Edery P, Pelet A, Mulligan L M, Abel L, Attié T, Dow E, Bonneau D, David A, Flintoff W, Jan D
Service de Génétique Médicale, Enfant INSERM U-393, Paris, France.
J Med Genet. 1994 Aug;31(8):602-6. doi: 10.1136/jmg.31.8.602.

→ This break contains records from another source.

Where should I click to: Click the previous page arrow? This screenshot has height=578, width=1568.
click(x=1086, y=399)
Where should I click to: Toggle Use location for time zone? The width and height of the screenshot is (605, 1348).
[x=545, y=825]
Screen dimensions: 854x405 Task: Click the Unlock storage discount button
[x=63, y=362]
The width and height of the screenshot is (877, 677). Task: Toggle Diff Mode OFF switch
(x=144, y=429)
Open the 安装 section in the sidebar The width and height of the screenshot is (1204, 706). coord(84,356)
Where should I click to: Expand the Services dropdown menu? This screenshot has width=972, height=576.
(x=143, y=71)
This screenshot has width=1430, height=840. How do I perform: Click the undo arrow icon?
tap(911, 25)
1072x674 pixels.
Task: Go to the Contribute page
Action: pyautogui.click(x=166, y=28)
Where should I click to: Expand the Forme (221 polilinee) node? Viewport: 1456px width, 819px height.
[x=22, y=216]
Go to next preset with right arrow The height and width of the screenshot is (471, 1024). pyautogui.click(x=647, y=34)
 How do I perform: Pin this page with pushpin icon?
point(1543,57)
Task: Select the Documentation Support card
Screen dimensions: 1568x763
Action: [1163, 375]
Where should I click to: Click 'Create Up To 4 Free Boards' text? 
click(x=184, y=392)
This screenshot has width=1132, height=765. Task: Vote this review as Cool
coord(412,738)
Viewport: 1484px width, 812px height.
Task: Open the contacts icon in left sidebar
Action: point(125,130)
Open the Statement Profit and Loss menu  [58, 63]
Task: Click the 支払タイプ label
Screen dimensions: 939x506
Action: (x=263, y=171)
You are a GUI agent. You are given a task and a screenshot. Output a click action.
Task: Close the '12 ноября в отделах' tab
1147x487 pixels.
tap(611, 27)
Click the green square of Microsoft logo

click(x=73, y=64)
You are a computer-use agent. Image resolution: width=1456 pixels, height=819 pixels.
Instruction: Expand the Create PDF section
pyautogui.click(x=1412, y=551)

Hirschsprung's disease (aganglionic megacolon, HSCR) is a frequent condition of unknown origin (1/5000 live births) resulting in intestinal obstruction in neonates and severe constipation in infants and adults. In the majority of cases (80%), the aganglionic tract involves the rectum and the sigmoid colon only (short segment HSCR), while in 20% of cases it extends toward the proximal end of the colon (long segment HSCR). In a previous study, we mapped a gene for long segment familial HSCR to the proximal long arm of chromosome 10 (10q11.2). Further linkage analyses in familial HSCR have suggested tight linkage of the disease gene to the RET protoncogene mapped to chromosome 10q11.2. Recently, nonsense and missense mutations of RET have been identified in HSCR patients. However, the question of whether mutations of the RET gene account for both long segment and short segment familial HSCR remained unanswered. We have performed genetic linkage analyses in 11 long segment HSCR families and eight short segment HSCR families using microsatellite DNA markers of chromosome 10q. In both anatomical forms, tight pairwise linkage with no recombinant events was observed between the RET proto-oncogene locus and the disease locus (Zmax = 2.16 and Zmax = 5.38 for short segment and long segment HSCR respectively at 0 = 0%) Multipoint linkage analyses performed in the two groups showed that the maximum likelihood estimate was at the RET locus. Moreover, we show that point mutations of the RET proto-oncogene occur either in long segment or in short segment HSCR families and we provide evidence for incomplete penetrance of the disease causing mutation. These data suggest that the two anatomical forms of familial HSCR, which have been separated on the basis of clinical and genetic criteria, may be regarded as the variable clinical expression of mutations at the RET locus.
先天性巨结肠症(无神经节细胞性巨结肠,HSCR)是一种常见的病因不明的疾病(发病率为1/5000活产儿),可导致新生儿肠梗阻以及婴幼儿和成人的严重便秘。在大多数病例(80%)中,无神经节段仅累及直肠和乙状结肠(短段型HSCR),而在20%的病例中,它会向结肠近端延伸(长段型HSCR)。在之前的一项研究中,我们将一个长段型家族性HSCR基因定位于10号染色体的近端长臂(10q11.2)。对家族性HSCR进行的进一步连锁分析表明,该疾病基因与定位于10q11.2的RET原癌基因紧密连锁。最近,在HSCR患者中发现了RET基因的无义突变和错义突变。然而,RET基因的突变是否同时导致长段型和短段型家族性HSCR这一问题仍未得到解答。我们使用10q染色体的微卫星DNA标记对11个长段型HSCR家族和8个短段型HSCR家族进行了遗传连锁分析。在这两种解剖类型中,均观察到RET原癌基因位点与疾病位点之间存在紧密的成对连锁,无重组事件发生(短段型和长段型HSCR的Zmax分别为2.16和5.38,θ = 0%)。在两组中进行的多点连锁分析表明,最大似然估计位于RET位点。此外,我们发现RET原癌基因的点突变在长段型或短段型HSCR家族中均有发生,并且我们提供了致病突变不完全外显的证据。这些数据表明,基于临床和遗传标准区分的家族性HSCR的两种解剖类型,可能被视为RET位点突变的不同临床表型。